===== EXERCISE INPUT =====
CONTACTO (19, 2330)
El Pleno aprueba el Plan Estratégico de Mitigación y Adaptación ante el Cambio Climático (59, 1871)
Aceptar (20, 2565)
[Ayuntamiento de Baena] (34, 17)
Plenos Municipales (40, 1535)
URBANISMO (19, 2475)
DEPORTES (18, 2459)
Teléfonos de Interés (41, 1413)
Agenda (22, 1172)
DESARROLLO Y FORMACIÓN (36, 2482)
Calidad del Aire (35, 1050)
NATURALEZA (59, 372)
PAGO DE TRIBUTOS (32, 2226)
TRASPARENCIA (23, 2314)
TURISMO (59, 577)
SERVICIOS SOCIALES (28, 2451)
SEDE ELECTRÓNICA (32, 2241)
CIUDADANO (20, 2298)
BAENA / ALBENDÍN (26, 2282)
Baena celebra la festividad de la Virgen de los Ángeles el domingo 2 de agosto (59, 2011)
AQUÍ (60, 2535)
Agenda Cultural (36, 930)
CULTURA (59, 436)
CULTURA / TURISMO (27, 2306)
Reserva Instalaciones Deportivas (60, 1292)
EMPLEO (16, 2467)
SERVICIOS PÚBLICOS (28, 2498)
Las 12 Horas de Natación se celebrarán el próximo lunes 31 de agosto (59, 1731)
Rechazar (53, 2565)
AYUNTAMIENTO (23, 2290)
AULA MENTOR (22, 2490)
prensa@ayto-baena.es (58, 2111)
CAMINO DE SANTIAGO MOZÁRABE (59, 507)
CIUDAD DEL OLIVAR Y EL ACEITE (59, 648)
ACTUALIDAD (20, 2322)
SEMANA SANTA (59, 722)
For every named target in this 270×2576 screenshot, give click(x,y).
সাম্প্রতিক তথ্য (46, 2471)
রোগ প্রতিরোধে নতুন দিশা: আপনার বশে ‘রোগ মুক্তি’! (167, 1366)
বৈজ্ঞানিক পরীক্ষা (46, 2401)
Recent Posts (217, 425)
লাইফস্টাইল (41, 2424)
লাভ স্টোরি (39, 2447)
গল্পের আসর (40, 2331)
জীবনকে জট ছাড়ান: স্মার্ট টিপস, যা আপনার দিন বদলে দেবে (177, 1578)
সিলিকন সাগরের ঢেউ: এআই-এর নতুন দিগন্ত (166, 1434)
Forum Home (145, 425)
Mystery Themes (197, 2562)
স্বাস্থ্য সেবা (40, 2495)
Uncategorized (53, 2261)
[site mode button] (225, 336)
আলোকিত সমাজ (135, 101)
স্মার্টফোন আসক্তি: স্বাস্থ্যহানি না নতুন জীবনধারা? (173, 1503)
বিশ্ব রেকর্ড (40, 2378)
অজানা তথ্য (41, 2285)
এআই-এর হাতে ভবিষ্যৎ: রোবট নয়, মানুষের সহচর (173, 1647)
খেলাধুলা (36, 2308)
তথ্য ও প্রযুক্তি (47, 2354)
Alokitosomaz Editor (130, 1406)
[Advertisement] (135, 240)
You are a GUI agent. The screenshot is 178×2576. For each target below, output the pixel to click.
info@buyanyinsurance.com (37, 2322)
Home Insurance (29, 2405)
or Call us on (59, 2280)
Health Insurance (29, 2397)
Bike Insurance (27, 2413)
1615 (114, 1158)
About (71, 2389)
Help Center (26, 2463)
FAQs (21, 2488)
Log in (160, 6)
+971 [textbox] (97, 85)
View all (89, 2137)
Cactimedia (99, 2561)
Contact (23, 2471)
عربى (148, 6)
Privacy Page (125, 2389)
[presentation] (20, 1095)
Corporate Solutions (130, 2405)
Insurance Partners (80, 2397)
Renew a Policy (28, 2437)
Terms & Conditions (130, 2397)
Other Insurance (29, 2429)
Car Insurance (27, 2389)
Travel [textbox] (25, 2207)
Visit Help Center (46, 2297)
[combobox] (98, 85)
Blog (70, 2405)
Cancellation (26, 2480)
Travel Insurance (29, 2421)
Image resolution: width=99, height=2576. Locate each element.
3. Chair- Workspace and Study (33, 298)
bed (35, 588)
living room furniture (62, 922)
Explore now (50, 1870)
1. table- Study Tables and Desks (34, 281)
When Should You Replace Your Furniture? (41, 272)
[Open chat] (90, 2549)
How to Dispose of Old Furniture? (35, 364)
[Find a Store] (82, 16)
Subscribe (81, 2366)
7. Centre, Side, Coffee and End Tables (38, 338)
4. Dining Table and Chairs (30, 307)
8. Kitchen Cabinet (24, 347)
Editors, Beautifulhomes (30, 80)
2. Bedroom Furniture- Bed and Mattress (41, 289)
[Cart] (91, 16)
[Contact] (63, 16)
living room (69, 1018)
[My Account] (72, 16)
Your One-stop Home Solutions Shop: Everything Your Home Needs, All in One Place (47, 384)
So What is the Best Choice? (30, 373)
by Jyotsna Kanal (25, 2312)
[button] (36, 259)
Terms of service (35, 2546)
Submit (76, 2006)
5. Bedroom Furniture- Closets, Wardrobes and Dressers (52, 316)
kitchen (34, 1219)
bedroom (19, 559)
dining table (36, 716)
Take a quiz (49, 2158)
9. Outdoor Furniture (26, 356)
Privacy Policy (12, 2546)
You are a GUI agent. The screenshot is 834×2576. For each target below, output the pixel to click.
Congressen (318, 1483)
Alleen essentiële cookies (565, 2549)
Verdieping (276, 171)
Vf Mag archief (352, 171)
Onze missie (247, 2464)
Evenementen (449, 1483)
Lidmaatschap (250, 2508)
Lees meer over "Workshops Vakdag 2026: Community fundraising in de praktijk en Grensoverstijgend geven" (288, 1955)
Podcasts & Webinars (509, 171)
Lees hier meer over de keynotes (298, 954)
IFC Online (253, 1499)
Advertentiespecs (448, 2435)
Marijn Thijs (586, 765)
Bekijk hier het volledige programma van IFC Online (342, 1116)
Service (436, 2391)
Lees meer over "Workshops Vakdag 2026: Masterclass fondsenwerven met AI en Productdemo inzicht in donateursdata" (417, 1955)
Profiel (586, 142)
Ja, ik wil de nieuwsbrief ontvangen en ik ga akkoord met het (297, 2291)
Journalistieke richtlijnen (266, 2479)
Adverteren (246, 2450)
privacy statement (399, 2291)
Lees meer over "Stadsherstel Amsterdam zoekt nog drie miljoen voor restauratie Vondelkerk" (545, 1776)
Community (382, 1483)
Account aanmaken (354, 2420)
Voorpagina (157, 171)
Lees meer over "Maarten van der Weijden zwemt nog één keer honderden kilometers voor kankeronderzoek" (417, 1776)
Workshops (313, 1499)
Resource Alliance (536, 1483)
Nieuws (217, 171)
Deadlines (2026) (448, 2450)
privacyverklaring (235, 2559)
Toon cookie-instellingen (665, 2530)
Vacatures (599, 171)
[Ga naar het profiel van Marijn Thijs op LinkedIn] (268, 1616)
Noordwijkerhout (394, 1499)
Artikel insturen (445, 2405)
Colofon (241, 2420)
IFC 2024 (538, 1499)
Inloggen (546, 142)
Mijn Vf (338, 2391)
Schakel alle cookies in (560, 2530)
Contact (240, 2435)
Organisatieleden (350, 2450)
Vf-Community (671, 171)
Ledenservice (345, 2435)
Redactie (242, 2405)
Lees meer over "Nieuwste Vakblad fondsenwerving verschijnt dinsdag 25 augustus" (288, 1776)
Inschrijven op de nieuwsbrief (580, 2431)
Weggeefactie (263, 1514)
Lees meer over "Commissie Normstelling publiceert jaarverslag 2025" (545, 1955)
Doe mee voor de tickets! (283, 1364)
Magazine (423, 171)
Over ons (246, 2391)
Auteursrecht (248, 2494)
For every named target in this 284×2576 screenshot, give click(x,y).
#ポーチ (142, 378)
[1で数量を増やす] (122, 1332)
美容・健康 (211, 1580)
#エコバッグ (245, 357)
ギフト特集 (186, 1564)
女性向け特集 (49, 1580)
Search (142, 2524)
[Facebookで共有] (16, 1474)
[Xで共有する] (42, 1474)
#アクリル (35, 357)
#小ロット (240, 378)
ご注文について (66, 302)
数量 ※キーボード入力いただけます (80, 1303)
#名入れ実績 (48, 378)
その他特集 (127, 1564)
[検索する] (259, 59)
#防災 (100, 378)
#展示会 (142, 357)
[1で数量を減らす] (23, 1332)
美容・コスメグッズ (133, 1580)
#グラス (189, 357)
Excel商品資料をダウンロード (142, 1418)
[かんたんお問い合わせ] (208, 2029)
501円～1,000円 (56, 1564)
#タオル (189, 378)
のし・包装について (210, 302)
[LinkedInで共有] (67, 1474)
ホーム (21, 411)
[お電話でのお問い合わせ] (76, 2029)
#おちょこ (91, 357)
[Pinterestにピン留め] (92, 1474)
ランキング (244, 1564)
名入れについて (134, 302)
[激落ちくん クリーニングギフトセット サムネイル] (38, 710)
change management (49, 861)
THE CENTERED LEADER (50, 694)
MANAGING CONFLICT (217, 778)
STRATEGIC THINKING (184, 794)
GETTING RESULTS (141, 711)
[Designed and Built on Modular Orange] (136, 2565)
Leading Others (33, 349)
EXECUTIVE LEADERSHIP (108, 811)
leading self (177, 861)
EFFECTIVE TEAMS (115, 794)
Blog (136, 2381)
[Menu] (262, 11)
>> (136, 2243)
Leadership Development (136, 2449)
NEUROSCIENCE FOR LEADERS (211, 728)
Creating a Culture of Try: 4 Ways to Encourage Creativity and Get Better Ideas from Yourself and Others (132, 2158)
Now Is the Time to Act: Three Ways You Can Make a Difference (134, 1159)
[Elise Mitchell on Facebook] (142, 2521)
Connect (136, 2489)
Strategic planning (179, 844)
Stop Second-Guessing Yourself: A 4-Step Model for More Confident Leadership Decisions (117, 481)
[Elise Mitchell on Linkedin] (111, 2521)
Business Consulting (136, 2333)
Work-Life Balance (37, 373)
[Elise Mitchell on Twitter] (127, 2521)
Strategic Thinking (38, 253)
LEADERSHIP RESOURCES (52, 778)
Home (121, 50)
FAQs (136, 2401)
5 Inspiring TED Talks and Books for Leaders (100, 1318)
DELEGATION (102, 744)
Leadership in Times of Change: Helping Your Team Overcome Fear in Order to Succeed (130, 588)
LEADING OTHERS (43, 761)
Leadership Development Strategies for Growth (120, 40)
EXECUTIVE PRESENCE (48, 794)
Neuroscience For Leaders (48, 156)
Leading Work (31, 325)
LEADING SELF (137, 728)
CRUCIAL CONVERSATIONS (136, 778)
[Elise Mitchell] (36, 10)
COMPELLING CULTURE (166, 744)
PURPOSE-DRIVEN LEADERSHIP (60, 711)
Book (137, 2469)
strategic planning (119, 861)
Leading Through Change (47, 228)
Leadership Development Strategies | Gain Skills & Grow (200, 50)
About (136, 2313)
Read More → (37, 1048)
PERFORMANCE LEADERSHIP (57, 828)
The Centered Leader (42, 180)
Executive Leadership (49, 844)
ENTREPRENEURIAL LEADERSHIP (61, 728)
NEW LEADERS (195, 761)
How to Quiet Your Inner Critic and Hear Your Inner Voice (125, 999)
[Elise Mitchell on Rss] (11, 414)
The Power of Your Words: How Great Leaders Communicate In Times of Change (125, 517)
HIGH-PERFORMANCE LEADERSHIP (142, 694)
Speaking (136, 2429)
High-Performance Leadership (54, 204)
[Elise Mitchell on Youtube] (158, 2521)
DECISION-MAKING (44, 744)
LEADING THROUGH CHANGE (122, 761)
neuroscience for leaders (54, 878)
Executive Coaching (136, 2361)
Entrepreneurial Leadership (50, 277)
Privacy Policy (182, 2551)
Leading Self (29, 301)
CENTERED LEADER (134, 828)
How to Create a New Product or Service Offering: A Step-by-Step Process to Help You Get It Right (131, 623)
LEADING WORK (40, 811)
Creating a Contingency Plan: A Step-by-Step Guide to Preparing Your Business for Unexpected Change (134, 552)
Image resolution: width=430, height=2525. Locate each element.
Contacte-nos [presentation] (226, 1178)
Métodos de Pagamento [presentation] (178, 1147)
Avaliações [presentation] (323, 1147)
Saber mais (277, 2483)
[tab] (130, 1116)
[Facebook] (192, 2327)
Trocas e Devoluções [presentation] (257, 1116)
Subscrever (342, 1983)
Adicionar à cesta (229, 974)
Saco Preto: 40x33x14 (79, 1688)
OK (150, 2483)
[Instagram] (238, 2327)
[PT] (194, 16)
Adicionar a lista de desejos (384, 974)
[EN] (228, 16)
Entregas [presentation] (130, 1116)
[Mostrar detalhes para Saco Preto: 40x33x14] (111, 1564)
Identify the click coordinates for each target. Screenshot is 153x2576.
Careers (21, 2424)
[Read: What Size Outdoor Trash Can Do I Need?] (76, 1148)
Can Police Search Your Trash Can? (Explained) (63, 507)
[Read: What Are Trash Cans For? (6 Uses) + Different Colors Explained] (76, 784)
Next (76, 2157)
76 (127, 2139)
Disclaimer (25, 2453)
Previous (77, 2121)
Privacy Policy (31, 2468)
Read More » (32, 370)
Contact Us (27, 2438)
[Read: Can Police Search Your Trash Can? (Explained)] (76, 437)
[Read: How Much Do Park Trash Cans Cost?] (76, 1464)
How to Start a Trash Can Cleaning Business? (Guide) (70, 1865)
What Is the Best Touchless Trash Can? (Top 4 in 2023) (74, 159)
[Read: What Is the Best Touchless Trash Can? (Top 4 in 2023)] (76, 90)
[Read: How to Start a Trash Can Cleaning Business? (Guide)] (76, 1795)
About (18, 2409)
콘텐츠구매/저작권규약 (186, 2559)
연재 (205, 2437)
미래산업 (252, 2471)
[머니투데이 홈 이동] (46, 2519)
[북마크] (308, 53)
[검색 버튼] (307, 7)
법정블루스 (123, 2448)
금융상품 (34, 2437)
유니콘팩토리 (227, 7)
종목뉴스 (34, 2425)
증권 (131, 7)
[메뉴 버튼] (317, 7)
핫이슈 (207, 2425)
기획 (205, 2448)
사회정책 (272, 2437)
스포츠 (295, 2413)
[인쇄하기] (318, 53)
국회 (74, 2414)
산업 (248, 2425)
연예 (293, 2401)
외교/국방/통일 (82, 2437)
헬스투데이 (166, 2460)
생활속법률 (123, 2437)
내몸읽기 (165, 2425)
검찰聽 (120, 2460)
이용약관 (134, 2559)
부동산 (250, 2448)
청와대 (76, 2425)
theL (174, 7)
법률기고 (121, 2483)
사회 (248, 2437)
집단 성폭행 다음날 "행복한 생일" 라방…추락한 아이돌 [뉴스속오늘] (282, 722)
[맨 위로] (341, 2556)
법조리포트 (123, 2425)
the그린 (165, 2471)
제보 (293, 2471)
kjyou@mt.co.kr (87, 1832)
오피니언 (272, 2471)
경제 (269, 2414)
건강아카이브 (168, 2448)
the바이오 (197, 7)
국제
=====
• [BRIEF]
In the records above, collect each line with "Police".

• [ANSWER SECTION]
Can Police Search Your Trash Can? (Explained) (63, 507)
[Read: Can Police Search Your Trash Can? (Explained)] (76, 437)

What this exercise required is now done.